Source material:
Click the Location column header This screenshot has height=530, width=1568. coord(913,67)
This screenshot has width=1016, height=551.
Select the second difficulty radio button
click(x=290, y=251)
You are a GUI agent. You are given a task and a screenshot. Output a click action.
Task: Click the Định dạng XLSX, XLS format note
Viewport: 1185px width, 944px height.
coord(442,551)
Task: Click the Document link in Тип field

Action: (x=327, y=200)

==

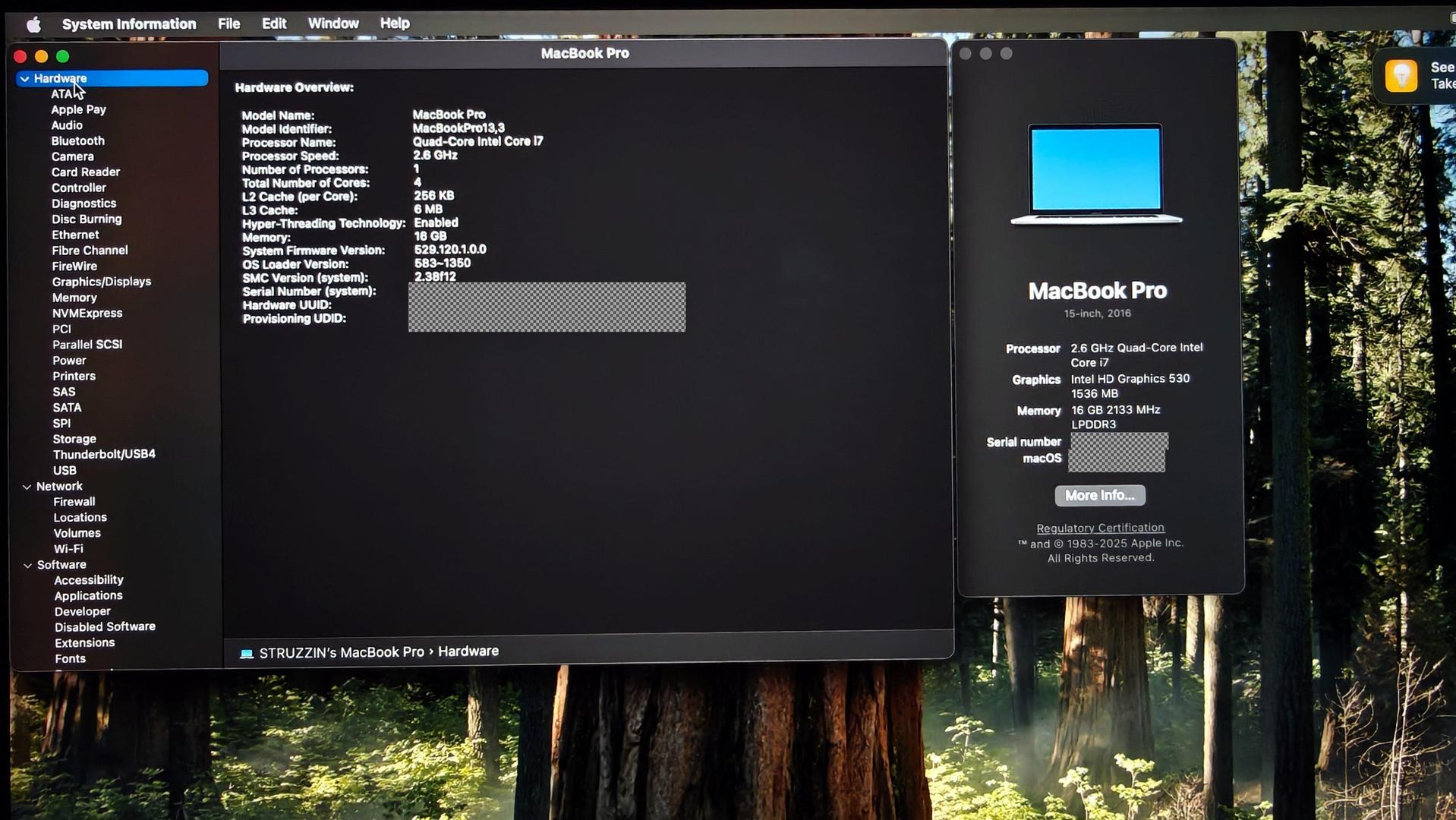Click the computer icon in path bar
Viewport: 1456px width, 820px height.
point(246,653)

--

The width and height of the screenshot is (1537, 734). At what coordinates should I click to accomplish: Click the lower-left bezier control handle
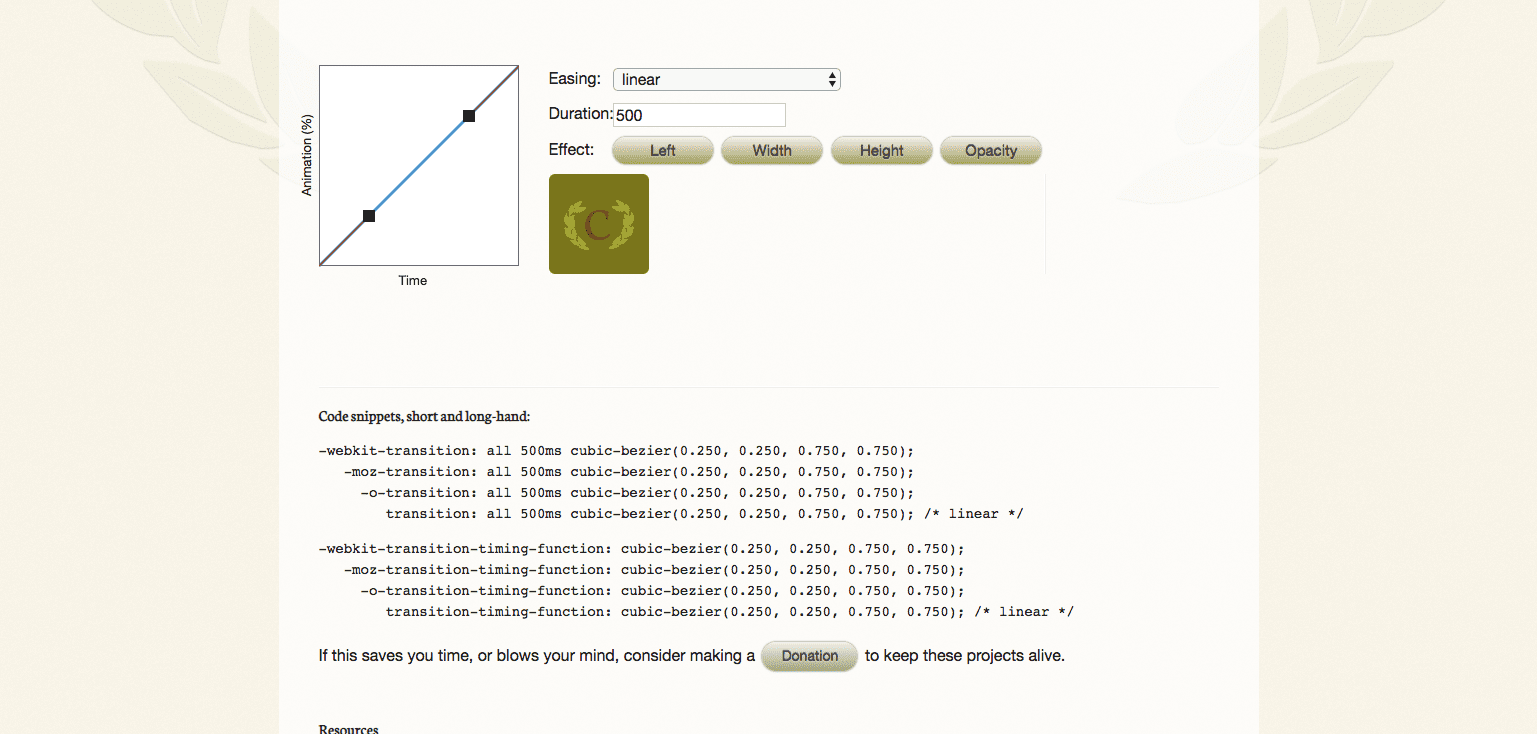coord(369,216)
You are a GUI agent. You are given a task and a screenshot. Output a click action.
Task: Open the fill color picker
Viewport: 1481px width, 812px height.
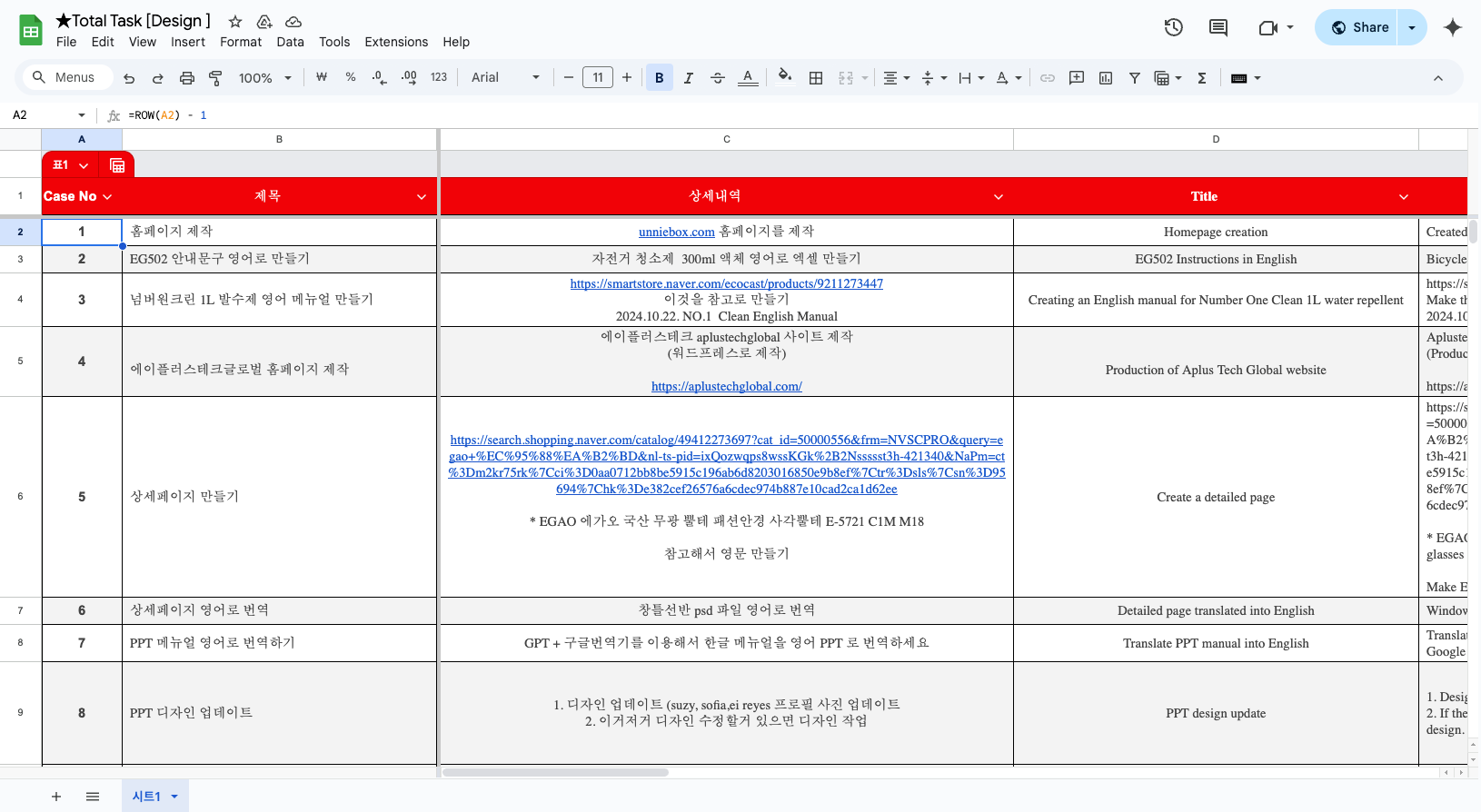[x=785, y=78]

Problem requirements:
Provide the count of lines above that contain "This", without any other words.

Solution below:
2